ケヴィン・モービー 『シティー・ミュージック』
発売: 2017年6月16日
レーベル: Dead Oceans (デッド・オーシャンズ)
プロデュース: Richard Swift (リチャード・スウィフト)

 ウッズ(Woods)や、ザ・ベイビーズ(The Babies)の元メンバーとしても知られる、シンガー・ソングライターでありギタリスト、ケヴィン・モービーの4thアルバム。

 プロデューサーを務めるのは、ザ・シンズ(The Shins)やジ・アークス(The Arcs)の元メンバーとしても知られる、リチャード・スウィフト。

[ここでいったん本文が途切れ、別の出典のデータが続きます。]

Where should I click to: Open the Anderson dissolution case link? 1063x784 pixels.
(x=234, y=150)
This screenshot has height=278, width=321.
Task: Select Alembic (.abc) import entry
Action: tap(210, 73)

 これまでの3作は、フォークやカントリーといったルーツ・ミュージックを下敷きに、エレキ・ギターやシンセサイザーによってオルタナティヴな色をプラスする、というのが特徴でした。4作目となる本作は、ルーツ色がかなり薄まり、インディー・ロック色の濃くなった1作と言えます。

 1曲目の「Come To Me Now」では、イントロからオルガンの荘厳なサウンドが響きわたり、そこに感情を抑えたボーカルが重なります。音響を重視したサウンドに、徐々にベースやドラムなどが、リズムや厚みを足していきますが、最後までオルガンを中心にした演奏が続きます。

 2曲目「Crybaby」は、循環するコード進行に乗せて、どこか呪術的なボーカルがメロディーを紡ぐ、サイケデリックな空気を醸し出す1曲。

 3曲目「1234」は、タイトルのとおり「one two three four」という歌詞が印象的な、疾走感あふれるシンプルなロックンロール。ラモーンズ(Ramones)に敬意をあらわすため、「#1234」というタイトルの曲を作ろうと思い立ったことが、この曲の始まりとのこと。メロディーは、ジム・キャロル(Jim Carroll)の「People Who Died」を部分的に借り、ラモーンズと並んでジム・キャロルにも捧げられています。

 7曲目「City Music」は、ゆったりとしたテンポに乗せて、2本のギターの回転するようなフレーズとリズム隊が有機的に組み合い、一体感のあるアンサンブルが構成される1曲。再生時間2:10あたりからボーカルが入ると、徐々に演奏が立体的になり、テンポが上がり、躍動感も増していきます。後半はさらにテンポが高速になり、疾走感あふれる演奏が展開。

 9曲目「Caught In My Eye」は、ロサンゼルス出身のパンク・バンド、ジャームス(The Germs)のカバー。本家のがなりたてるようなボーカルと荒削りな演奏と比較すると、カントリー風味の穏やかなサウンドと演奏。しかし、雰囲気は穏やかながら、演奏からは緩やかな躍動感が溢れ、本家とは違った魅力を持った曲に仕上がっています。

 12曲目「Downtown’s Lights」は、ギターと歌を中心に据えた、穏やかな1曲。リズム隊が加わると、アンサンブルが立体的になり、スウィング感も伴います。スローテンポのメロウな曲ですが、雰囲気は牧歌的なカントリーというよりも、曲名のとおり都会の夜を感じさせる1曲。

 最初にも述べたとおり、前作までと比較すると、フォーク色は薄くなり、都会的でインディーロック色の濃くなった1作です。

 前作からの相違点をもうひとつ挙げると、プロデューサーがサム・コーエン(Sam Cohen)から、リチャード・スウィフトへ交代。バークリー音楽大学(Berklee College of Music)で、オーディオ・エンジニアリングやレコード・プロダクションを学んだコーエンに対して、音楽一家に生まれ幼少期から教会で歌い、バンドマンやソロ・ミュージシャンとしての色も強いスウィフト。

 職人的にケヴィン・モービーの音作りを助ける前者に対して、レコーディングではドラムやピアノなど複数の楽器でプレイヤーとしても参加する後者が、バンド感を強め、新たなサウンドに向かわせるきっかけとなったのかもしれません。

 ただ、ご存知の方もいらっしゃるかと思いますが、リチャード・スウィフトは2018年7月3日に、帰らぬ人となってしまいました。本当に残念…。